**THE PROBLEM:** Copy all lines below containing "computer".

**AVAILABLE DATA:**
○ ○ ○ ○
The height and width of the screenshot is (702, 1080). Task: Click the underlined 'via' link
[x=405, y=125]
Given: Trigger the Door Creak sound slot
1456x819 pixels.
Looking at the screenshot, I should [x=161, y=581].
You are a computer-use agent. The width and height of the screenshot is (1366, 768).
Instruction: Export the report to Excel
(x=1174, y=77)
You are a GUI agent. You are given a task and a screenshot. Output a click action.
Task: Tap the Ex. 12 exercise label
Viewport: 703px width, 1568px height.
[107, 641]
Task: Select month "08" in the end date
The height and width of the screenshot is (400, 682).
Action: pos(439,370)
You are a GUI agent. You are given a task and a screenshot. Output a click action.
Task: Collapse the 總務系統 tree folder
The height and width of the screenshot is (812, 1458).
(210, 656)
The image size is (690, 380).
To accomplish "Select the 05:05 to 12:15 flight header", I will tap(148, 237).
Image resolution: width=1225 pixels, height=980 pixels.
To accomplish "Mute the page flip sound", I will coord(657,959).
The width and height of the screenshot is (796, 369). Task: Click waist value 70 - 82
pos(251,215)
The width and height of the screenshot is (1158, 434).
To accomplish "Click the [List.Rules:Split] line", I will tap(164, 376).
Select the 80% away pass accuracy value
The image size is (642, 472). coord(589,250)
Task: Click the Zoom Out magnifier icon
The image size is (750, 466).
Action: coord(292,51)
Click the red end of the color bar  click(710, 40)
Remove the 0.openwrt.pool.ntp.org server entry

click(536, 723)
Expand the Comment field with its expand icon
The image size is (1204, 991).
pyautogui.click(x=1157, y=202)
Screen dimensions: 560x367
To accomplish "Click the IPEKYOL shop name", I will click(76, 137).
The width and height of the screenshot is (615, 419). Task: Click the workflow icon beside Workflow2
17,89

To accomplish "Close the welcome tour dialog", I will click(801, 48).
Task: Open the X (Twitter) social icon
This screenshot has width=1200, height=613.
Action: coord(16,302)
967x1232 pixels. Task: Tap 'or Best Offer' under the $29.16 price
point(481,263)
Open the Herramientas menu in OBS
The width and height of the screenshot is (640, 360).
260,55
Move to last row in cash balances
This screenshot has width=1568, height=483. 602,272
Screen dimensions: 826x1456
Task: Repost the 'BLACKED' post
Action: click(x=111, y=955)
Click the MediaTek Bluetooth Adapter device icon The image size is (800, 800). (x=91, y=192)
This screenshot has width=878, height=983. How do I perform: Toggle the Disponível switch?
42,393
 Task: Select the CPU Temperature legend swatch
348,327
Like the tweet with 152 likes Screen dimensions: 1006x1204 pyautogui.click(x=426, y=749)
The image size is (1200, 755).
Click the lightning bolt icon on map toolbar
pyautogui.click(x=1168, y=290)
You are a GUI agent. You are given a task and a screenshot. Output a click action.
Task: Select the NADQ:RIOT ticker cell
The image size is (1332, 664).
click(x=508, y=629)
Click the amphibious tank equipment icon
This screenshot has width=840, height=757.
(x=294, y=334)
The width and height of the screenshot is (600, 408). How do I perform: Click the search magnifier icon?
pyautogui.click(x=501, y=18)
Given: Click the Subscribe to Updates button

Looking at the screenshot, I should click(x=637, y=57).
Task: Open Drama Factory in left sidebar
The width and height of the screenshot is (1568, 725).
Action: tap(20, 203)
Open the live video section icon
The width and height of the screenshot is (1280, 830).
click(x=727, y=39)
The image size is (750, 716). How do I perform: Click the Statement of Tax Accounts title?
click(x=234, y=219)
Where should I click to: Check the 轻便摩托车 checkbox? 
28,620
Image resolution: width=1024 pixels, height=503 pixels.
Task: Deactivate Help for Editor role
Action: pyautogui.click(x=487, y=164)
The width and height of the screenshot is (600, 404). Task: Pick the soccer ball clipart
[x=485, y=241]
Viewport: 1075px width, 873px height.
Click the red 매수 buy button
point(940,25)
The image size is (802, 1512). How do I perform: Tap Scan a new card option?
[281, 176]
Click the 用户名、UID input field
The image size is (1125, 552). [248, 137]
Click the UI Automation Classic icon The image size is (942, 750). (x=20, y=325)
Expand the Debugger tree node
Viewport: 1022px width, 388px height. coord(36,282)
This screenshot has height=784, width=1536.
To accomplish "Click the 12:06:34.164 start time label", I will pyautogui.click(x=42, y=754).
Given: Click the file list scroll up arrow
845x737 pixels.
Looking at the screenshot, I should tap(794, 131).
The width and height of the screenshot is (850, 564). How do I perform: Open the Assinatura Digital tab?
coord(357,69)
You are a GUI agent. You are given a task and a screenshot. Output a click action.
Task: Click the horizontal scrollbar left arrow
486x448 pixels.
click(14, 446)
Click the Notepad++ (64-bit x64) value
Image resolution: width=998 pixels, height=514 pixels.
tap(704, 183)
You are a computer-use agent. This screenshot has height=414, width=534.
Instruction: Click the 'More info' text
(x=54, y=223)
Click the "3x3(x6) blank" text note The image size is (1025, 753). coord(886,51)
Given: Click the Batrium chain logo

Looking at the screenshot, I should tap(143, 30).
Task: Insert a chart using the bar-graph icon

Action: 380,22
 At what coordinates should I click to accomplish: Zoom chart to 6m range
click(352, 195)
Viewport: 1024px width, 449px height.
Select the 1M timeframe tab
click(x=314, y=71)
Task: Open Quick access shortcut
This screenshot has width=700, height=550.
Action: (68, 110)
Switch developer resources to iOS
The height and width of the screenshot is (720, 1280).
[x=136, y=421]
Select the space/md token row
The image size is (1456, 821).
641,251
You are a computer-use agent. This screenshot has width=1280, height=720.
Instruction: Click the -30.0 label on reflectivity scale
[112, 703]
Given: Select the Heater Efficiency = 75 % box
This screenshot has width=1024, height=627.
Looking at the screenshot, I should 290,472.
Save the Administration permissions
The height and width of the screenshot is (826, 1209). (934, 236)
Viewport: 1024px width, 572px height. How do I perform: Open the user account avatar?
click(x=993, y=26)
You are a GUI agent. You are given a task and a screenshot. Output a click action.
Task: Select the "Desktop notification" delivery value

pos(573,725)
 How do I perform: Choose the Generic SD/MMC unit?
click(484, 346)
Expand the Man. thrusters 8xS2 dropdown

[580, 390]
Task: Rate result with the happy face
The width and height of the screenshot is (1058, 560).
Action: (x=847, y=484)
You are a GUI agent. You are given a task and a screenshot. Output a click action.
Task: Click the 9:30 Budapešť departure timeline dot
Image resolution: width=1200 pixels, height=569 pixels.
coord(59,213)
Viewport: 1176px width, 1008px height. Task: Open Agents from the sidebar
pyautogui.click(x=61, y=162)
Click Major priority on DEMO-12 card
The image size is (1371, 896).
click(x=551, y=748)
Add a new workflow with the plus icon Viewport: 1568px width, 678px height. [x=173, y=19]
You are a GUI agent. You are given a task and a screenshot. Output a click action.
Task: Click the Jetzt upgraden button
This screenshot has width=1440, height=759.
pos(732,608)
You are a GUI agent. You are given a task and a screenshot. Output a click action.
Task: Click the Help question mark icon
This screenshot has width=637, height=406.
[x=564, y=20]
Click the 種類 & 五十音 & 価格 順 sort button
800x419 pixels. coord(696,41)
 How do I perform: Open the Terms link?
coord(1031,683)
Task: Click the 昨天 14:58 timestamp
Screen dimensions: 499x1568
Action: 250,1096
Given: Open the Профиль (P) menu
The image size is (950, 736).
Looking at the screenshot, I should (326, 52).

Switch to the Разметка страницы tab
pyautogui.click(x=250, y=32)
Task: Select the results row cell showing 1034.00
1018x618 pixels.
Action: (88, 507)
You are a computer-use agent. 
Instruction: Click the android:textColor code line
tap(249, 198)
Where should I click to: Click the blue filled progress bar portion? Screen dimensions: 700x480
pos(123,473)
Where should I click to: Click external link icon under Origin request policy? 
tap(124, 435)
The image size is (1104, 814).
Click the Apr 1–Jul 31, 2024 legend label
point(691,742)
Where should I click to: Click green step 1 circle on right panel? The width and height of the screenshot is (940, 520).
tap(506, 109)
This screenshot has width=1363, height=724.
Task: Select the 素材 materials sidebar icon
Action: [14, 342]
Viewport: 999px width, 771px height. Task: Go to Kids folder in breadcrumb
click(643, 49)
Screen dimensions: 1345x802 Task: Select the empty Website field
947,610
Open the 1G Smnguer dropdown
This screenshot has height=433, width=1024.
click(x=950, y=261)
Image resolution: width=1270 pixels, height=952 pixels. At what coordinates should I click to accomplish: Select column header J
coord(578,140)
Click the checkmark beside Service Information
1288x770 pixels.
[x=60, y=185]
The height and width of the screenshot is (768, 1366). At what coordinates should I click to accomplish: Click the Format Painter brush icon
○ ○ ○ ○
**SOLUTION:**
You are a computer-use agent. The width and height of the screenshot is (1366, 768).
You are a computer-use agent. This screenshot has height=414, width=534.
You are a computer-use agent. This screenshot has width=1280, height=720.
You are a computer-use agent. 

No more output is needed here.